Vaults and Metal: The Lower Levels



Descending into the building's lower levels reveals barrel-vaulted stone ceilings, arched corridors, and a worn spiral staircase that predates the Haussmann intervention above by what looks like a century or more. Here, Eschalier introduces curved brushed metal panels that line the walls, reflecting the masonry vaults in a soft, distorted shimmer. The contrast between ancient stone and polished aluminum is sharp but not combative. Each material amplifies the other: the metal looks more contemporary for being next to limestone, the stone more ancient for being next to metal.



The metalwork detailing is meticulous.
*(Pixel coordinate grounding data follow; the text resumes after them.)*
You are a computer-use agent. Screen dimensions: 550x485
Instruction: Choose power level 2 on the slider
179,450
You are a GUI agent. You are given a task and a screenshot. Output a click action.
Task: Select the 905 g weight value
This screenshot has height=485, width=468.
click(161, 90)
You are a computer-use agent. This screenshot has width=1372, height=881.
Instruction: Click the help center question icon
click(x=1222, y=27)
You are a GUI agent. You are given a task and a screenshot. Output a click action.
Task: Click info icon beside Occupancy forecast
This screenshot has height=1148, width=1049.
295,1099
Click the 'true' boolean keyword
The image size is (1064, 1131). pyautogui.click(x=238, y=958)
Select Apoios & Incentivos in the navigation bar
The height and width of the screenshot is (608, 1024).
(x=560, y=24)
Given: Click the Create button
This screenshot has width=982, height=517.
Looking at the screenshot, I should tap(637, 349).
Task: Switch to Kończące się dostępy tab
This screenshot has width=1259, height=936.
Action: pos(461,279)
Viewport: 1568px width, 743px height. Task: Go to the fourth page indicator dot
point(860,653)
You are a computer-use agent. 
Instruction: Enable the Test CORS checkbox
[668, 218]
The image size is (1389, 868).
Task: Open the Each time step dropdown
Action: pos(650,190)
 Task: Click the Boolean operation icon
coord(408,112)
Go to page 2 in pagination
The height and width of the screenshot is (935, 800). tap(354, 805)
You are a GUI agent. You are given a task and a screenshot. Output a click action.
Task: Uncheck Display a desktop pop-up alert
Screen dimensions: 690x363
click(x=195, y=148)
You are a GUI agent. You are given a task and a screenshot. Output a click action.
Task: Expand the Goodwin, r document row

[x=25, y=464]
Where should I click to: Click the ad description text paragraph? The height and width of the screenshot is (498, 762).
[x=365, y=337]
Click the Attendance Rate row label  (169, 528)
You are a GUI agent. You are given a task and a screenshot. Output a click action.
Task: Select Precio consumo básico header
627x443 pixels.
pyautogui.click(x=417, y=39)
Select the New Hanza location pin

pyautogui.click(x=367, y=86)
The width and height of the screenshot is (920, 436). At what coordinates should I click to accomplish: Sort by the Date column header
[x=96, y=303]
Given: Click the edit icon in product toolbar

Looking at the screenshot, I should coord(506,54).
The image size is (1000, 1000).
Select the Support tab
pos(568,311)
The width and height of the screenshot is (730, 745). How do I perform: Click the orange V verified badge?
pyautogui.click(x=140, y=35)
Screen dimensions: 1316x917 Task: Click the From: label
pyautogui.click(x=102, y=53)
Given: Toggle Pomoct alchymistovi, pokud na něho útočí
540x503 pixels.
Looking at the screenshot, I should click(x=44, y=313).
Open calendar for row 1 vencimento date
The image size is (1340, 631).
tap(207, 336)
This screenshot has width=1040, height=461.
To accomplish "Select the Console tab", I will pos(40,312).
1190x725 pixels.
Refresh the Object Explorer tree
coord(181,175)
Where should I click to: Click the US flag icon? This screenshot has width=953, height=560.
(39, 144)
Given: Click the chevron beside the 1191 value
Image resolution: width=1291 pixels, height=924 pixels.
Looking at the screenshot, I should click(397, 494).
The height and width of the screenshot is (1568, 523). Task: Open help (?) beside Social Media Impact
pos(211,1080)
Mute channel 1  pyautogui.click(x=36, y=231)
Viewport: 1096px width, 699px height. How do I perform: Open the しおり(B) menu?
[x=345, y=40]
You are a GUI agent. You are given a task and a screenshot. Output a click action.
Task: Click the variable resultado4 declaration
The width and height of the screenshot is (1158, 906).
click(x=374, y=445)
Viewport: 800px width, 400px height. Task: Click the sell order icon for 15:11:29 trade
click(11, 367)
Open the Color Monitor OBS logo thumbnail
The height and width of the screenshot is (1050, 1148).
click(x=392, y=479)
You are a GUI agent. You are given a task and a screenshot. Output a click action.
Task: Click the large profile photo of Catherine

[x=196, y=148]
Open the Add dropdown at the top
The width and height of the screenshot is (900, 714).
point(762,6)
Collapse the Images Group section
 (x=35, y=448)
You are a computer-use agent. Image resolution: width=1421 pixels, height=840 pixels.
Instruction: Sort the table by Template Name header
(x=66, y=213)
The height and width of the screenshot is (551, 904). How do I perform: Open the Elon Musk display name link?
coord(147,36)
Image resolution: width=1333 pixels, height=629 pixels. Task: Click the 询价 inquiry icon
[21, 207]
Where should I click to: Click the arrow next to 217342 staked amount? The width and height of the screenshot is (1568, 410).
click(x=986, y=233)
Panel joints are expressed rather than hidden, with small wayfinding icons like a stairs symbol aligned to diagonal seams. Door pulls are rounded and flush-mounted, sitting on the aluminum surface with a mechanical precision that plays well against the rough brick and timber door frames they adjoin. The corridor between metal and brick becomes one of the most photogenic sequences in the project, a passage that could belong to a science fiction set were it not anchored by 18th century masonry on one side.



Wellness Under the Arches



The deepest rooms house a fitness area and shower suite tucked under barrel-vaulted stone ceilings. A pink upholstered sofa placed beneath an arched opening with a floor lamp creates a lounge that feels more like a private apartment than a gym anteroom. The fitness equipment sits under the vaults, flanked by black cabinetry that recedes into shadow, allowing the stone to dominate.


Shower enclosures are framed by a black-painted arched passage, their mesh glass doors catching wall sconce light. The timber-framed stairwell, with illuminated treads rising alongside a concrete wall, provides vertical connection between these subterranean rooms and the showroom above. It is a transition that reinforces the building's sectional depth: from street to vault, from commerce to retreat.
Structural and Spatial Details



A timber-framed arched doorway opens into a meeting room anchored by a cylindrical concrete-base table, its geometry echoing the white cylindrical columns visible elsewhere. Those columns, with horizontal joint lines between timber and grey paneled walls, are the kind of detail that rewards close inspection: the transition from one material to another is handled as a moment, not a problem to conceal. Beside a glass-railed staircase, a linear skylight washes one such column in daylight, pulling the eye upward and reinforcing the vertical axis that connects all levels of the building.


Why This Project Matters
The Provence Showroom matters because it refuses the two most common approaches to working with historic buildings: timid conservation that treats every surface as untouchable, and aggressive insertion that treats the existing fabric as packaging to be ripped away. Eschalier threads between these poles with a material intelligence that reads as genuinely earned. Every intervention responds to what is already there, whether that is a stone column, a barrel vault, or a deep window recess. The palette is small, the moves are legible, and the hierarchy is clear: structure first, then atmosphere, then program.
Beyond technique, the project is also a compelling model for adaptive reuse in the retail and hospitality sector. By layering showroom, café, co-working, and wellness into a single Haussmann shell, it creates a destination that does not depend on any single function to justify its existence. If the retail market shifts, the spaces can absorb new programs because they are defined by architecture, not fit-out. That durability, grounded in stone and light rather than branding, is what separates a renovation that will last from one that will need another renovation in five years.
Provence Showroom by Studio Vincent Eschalier, Provence, France.